-- Start of Data for this exercise --
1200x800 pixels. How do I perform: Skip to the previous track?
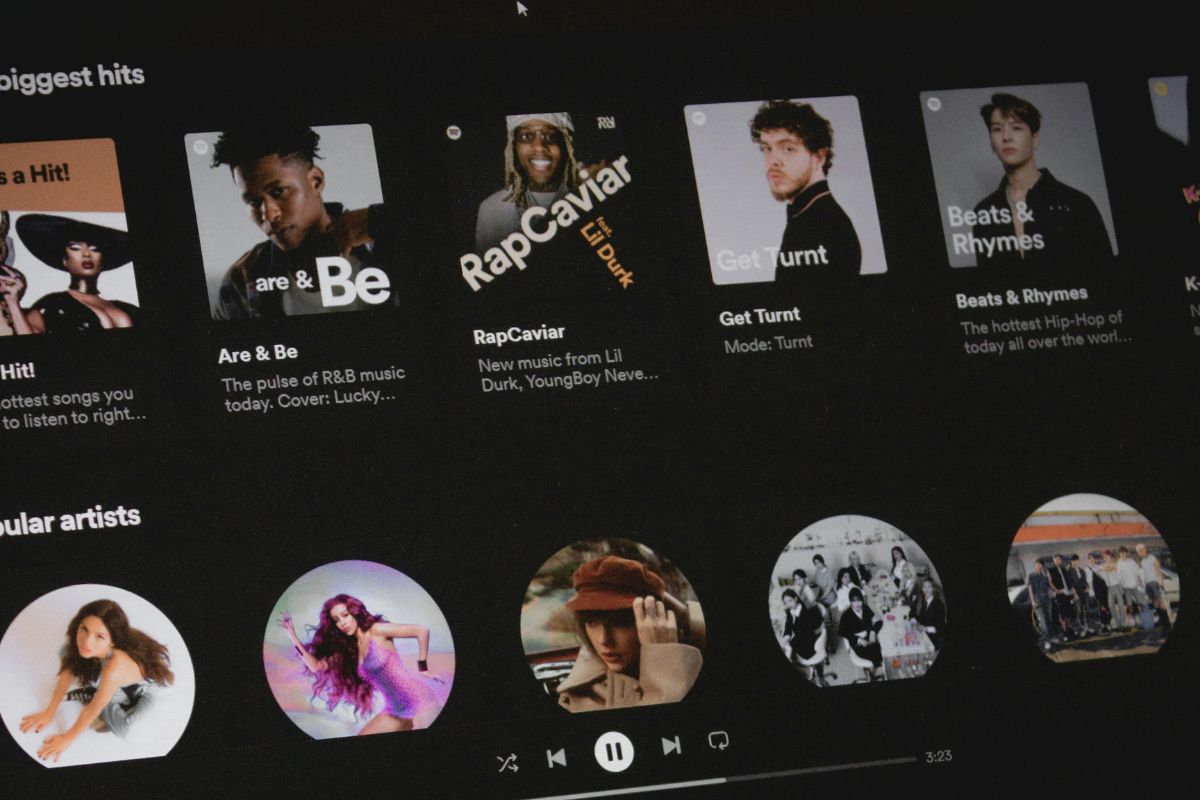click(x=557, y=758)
-- End of Data for this exercise --
-- Start of Data for this exercise --
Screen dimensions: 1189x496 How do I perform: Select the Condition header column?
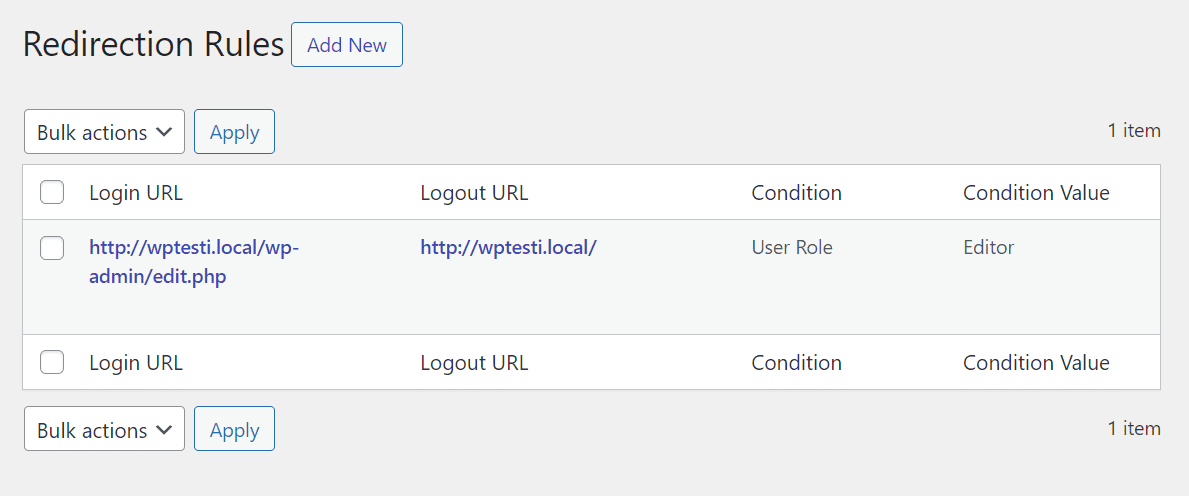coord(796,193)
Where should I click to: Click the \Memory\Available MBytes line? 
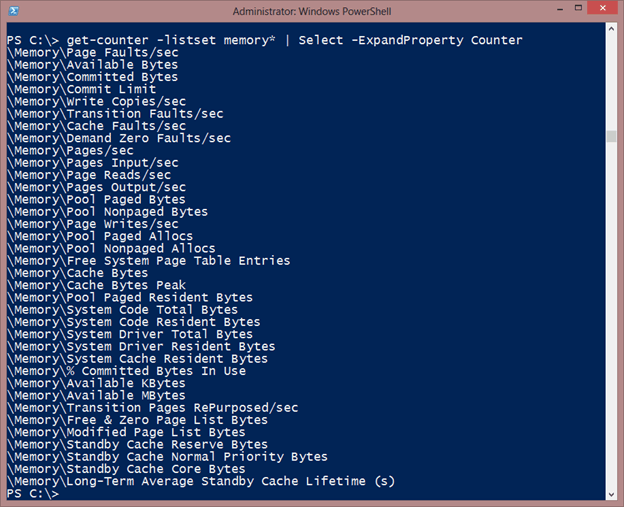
-- End of Data for this exercise --
Do this: Copy out the listing word for word, from the line with "1200x800 pixels. How" up to and including the line with "click(x=557, y=758)". Leave the pictures out of your answer.

Reply to the exercise:
1200x800 pixels. How do I perform: Skip to the previous track?
click(x=557, y=758)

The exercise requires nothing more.